Most biopsy and autopsy tissues are formalin-fixed and paraffin-embedded (FFPE), but this process leads to RNA degradation that limits gene expression analysis. The RNA genome of the 1918 pandemic influenza virus was previously determined in a 9-year effort by overlapping RT-PCR from post-mortem samples. Here, the full genome of the 1918 virus at 3000× coverage was determined in one high-throughput sequencing run of a library derived from total RNA of a 1918 FFPE sample after duplex-specific nuclease treatments. Bacterial sequences associated with secondary bacterial pneumonias were also detected. Host transcripts were well represented in the library. Compared to a 2009 pandemic influenza virus FFPE post-mortem library, the 1918 sample showed significant enrichment for host defence and cell death response genes, concordant with prior animal studies.
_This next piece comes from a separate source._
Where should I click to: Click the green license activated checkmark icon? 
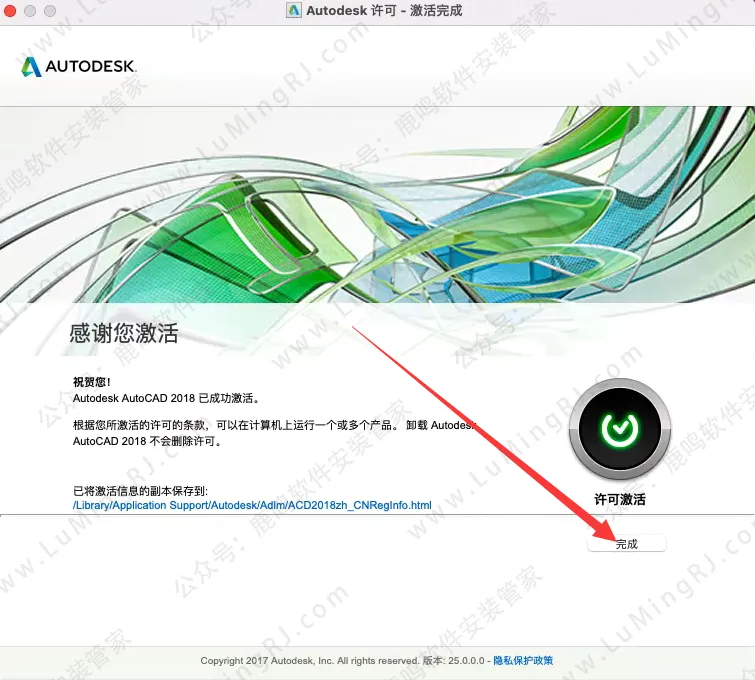[x=620, y=429]
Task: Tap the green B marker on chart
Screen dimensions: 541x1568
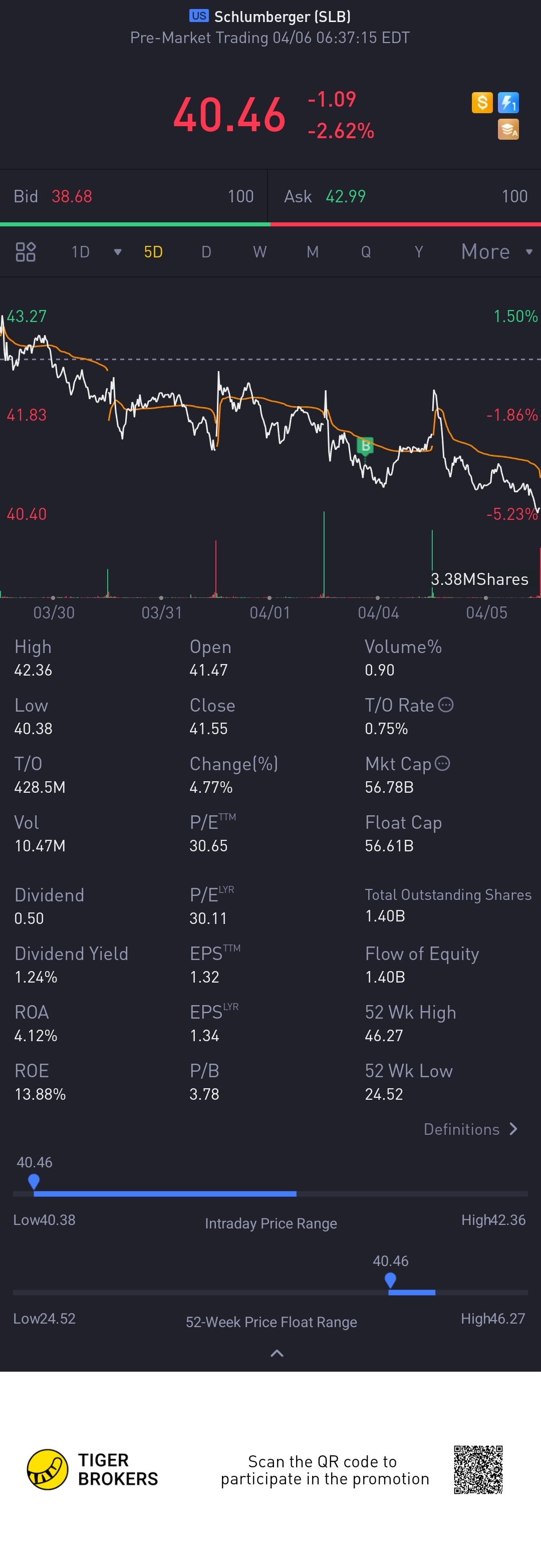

This methodological approach should assist in the analysis of FFPE tissue samples isolated over the past century from a variety of diseases.

Figure 1

Influenza viral genome segment terminal non-coding regions (NCR) identified in the libraries. (A) NCR sequences from the 2009 influenza pandemic sample. (B) NCR sequences from the 1918 influenza pandemic autopsy sample. Sequences are presented in sense (mRNA) orientation. Start and stop codons are boxed. NCR sequences are underlined and ‘?’ represents undetermined NCR sequences. Variant sequences are identified by their degenerate nucleotide codes: MA/C; R =A/G; W =A/T; S =C/G; Y =C/T; and K =G/T.

Figure 2

Host response in the 1918 autopsy sample is associated with increased defence and cell death responses. Network diagrams are shown that were derived from functional Gene Ontology analysis of genes with statistically significant differential expression patterns in the 1918 and 2009 samples as identified using Cufflink. Functional analysis was performed using the Genomatix Genome Analyzer (as described in the Supplementary materials and methods). Genes shown in red indicate transcripts with more than four-fold increased relative expression in the 1918 autopsy sample, and genes shown in blue indicate transcripts with more than four-fold increased relative expression in the 2009 autopsy sample.

Figure 3

Taxonomic analysis of the 2009 and 1918 influenza pandemic samples. (A) From the 2009 influenza pandemic sample, a pie chart was generated by MEGAN based on blastn output of the NCBI nt database from contigs of at least 76 bp. (B) From the 2009 influenza pandemic sample, a pie chart was generated by MEGAN based on blastn output of the NCBI bacterial genome database from contigs of at least 76 bp. (C) From the 1918 influenza pandemic sample, a pie chart was generated by MEGAN based on blastn output of the NCBI nt database from contigs of at least 48 bp. (D) From the 1918 influenza pandemic sample, a pie chart was generated by MEGAN based on blastn output of the NCBI bacterial genome database from contigs of at least 48 bp.